Alors que j'ai pris les deux places pour ce dimanche après-midi à 17h -- moi et Mimy, qu'il faut toujours cultiver, alors je bêche, je bêche --, un ami-de-concert me dit "mais tu es fou, il a perdu sa voix depuis trois ans !" ; mais un autre me rassurera "il est génial je te dis". La vérité est quelque part entre les deux, mais en tout cas, c'était réussi. Contrairement à sa dernière prestation où j'avais du mal à l'entendre, il avait là tous ses moyens, et depuis le second balcon de face (c'était à moitié vide, au TCE, alors depuis le côté, aucun problème pour se relocaliser, et aucun entracte pour embêter), la réception était parfaite. Mais il est sûr que ce n'est pas le niveau d'expressivité d'un Goerne. En tout cas, c'est élégant et ténébreux, comme lui (costume quatre boutons -- oui, quatre ! --, rayé gris-marron il me semble, et très belles chaussures marrons, look très classe avec gilet, très effilé, et original tout de même !).

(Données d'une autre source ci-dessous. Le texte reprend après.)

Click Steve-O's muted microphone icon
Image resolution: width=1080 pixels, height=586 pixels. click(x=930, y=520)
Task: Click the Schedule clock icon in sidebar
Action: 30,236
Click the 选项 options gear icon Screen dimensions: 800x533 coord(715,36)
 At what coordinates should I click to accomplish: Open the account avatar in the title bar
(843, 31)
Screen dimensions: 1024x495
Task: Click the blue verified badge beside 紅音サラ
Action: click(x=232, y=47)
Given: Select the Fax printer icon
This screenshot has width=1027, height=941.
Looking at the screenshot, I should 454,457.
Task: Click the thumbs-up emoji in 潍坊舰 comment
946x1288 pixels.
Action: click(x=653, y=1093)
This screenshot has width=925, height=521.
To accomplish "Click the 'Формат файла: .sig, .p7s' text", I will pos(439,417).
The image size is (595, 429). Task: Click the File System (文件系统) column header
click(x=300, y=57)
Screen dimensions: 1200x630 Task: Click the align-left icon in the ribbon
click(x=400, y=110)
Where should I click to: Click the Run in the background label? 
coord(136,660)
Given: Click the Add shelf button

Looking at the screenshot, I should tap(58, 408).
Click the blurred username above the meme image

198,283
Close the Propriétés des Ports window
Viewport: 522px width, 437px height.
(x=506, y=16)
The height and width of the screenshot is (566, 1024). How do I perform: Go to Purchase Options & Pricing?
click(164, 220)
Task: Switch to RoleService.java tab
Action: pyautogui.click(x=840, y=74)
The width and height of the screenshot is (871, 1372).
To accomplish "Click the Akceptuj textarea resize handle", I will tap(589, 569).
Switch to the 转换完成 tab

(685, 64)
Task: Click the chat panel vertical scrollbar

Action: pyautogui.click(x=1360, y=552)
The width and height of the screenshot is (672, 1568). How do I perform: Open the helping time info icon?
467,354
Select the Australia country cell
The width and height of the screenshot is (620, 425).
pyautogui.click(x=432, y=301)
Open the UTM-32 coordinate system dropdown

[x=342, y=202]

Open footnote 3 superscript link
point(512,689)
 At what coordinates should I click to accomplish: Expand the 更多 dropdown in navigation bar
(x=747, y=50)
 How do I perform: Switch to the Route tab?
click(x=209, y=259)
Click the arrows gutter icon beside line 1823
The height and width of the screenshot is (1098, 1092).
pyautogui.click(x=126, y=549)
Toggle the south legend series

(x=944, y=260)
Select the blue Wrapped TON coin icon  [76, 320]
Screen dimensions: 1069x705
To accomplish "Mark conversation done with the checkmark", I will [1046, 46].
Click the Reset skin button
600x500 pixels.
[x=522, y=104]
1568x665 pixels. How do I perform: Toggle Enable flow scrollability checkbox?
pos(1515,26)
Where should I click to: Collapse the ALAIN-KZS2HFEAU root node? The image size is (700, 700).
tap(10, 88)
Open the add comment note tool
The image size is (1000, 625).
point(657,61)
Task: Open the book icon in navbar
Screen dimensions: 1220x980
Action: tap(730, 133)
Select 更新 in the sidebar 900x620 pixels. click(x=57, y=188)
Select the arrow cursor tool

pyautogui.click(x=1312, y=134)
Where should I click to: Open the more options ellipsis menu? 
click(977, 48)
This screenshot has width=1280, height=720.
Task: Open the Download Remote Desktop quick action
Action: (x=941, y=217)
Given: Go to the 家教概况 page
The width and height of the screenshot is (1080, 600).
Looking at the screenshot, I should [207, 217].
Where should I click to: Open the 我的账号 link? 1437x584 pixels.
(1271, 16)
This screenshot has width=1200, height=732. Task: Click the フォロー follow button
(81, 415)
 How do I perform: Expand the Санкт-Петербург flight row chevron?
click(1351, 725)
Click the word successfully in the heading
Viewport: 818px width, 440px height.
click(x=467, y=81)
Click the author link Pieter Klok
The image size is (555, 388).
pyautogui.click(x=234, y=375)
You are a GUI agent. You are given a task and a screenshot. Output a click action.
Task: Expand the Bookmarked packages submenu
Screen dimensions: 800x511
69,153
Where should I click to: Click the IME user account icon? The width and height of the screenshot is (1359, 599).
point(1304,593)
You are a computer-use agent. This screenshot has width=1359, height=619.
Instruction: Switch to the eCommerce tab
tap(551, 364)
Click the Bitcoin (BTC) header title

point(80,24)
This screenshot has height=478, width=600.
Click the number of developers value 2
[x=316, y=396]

Nous avons passé un fort bon moment, sans aucune traduction puisque payante (et faut pas payer, sans dec' !). De quoi mieux se concentrer sur la prestation, après tout. Deux bis fort beau, le premier partiellement gâché par une vieille qui tripote un sac en plastique : rassurons-nous, elle a déjà entendu le chant du cygne.